As of Core Update 131 the guardian add-on is no longer required for the Intrusion Detection System (IDS). Guardian will still provide means against SSH brute-force attacks and brute-force attacks against the IPFire Web UI.

Guardian is an extension to the IPFire Intrusion Detection System, which enables automatic blocking of IP addresses which are associated with intrusion attempts.

Since the legacy version, guardian massively has been improved by the IPFire team and now is able to detect and prevent from brute force attacks against the IPFire web interface and SSH daemon.

Technically guardian monitors (based on its configuration) several different files for modifications and parses the recently added lines. For each offensive IP address guardian internal uses a counter, when this counter reaches the configured maximum amount an iptables rule will be created which drops the complete traffic for a dedicated time interval.

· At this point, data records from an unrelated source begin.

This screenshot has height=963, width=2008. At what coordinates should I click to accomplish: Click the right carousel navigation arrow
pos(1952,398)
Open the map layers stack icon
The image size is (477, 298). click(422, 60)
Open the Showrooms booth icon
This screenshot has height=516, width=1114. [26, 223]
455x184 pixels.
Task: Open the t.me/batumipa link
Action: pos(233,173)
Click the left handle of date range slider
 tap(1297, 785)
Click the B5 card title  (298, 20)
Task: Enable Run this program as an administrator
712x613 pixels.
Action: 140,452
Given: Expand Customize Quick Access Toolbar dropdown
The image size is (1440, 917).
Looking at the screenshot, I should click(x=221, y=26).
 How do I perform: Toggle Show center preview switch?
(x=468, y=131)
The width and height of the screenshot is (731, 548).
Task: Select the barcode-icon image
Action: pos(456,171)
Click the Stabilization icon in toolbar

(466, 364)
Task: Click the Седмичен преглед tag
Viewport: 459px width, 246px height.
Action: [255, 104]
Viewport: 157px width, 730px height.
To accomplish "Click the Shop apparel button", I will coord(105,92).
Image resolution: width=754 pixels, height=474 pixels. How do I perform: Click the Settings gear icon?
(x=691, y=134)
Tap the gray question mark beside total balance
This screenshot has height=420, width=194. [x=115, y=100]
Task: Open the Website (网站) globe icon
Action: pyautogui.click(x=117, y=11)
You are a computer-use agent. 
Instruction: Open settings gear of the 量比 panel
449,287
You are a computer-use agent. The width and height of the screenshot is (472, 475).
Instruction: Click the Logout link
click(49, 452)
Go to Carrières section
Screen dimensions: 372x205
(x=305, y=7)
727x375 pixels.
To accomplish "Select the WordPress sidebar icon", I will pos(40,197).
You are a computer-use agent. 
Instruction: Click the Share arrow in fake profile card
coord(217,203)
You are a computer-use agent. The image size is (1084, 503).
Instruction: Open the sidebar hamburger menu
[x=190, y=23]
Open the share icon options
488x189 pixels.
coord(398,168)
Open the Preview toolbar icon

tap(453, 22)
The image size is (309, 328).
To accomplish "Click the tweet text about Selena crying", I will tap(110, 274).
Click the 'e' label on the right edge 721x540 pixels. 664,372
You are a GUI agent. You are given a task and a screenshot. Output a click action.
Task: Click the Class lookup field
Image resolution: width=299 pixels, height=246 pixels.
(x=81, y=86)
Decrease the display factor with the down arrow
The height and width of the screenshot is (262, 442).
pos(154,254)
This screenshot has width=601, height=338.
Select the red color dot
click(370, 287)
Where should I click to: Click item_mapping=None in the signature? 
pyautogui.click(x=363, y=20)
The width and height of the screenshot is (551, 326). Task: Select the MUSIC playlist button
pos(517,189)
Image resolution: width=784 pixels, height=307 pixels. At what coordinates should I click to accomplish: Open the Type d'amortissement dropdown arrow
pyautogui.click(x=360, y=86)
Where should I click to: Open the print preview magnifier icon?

Advantages and disadvantages

  • Enhance suricata from a simple IDS Intrusion Detection System to an Intrusion Prevention System
  • Detect and prevent from Brute-force attacks against several local running services.
  • The blocking mechanism of Guardian is based on IP addresses. If an attacker changes his address, Guardian can not prevent him from attacking again.
  • A huge part of the intelligence relies entirely on Snort and the usage of sensible rules.
  • Possible false-positives based on the used Snort ruleset, may generate bans for several harmless systems.

Installation

guardian can be installed with the Pakfire web interface or via the console:

pakfire install guardian

Configuration

Guardian completely can be managed by using the IPFire web interface. A corresponding menu entry will be displayed after the addon has been installed.

SSH Brute Force Detection

Enables or disables the Brute-force detection for the local running SSH daemon. The default setting will beon.

httpd Brute Force Detection

By using this option, guardian will detect Brute-force login attempts against the IPFire web interface. Defaults to on.

Log Facility

The log facility option allows to configure where guardian should sent any generated log messages. Available facilities are:

  • Systemlog: Directly send the messages to the system log.
  • File: Write all messages to a defined file.
  • Console: This option is only used for debugging purposes and requires to launch guardian in the foreground to get any log messages displayed.

Log Level

This drop down menu allows you to configure the log level of guardian. This setting affects the amount of messages which are written to the log file.

  • Off: Nothing will be logged.
  • Info: Default - write a log message when an address has been blocked or is unblocked.
  • Debug: Very detailed logging - Only use this level for development or debug purposes, it can result in a very large log file. Cannot be chosen if the log facility is set to "Syslog".

Firewall Action

This option allows to configure if a "DROP" or "REJECT" rule should be created if an attacker gets blocked by guardian. More details can be found here.

For several reasons, it might be better to use "DROP", especially in case the firewall machine is directly connected to the internet. The "REJECT" option sends an ICMP package back to the source, which reveals that there is something answering. In case of "DROP", it will look like the destination went offline. You might want to look here for further information.

Strike Threshold

The Strike Threshold contains the maximum amount of attempts for an aggressive IP address before it will be blocked. The minimum value has to be at least "1". The default setting is 3.

Block time

The block time describes the time interval, which has to be passed until a block against an IP address automatically get released again. Default value is 86400 seconds which equals to 24 hours.

Log file

This option only will be displayed if the log facility is set to "File" and allows to configure the location of guardians log file.

Ignored Hosts

Guardian has a built-in support for ignoring attacks from single hosts or whole subnets. It feature can be used to prevent critical devices or systems on your local networks from incorrectly being blocked by guardian.

The ignore list easily can be manipulated by using the web interface. Existing elements from the list can be dropped by clicking the trash icon next to each.

A new entry can be added by using the input field and using the Add button.

Valid inputs are all kind of single IPv4 addresses or networks. Guardian accepts networks with an appended prefix (192.168.0.0/24) or net mask in dot-decimal notation (192.168.0.0/255.255.255.0).

Currently blocked hosts

A full list of all currently blocked IP addresses is displayed in the web interface.

A single list entry can be dropped by clicking the trash icon next to the IP address.

A single host manually can be blocked by filling in its IP address into the input field and using the Block button.

The complete list can be flushed by using the Unblock All button.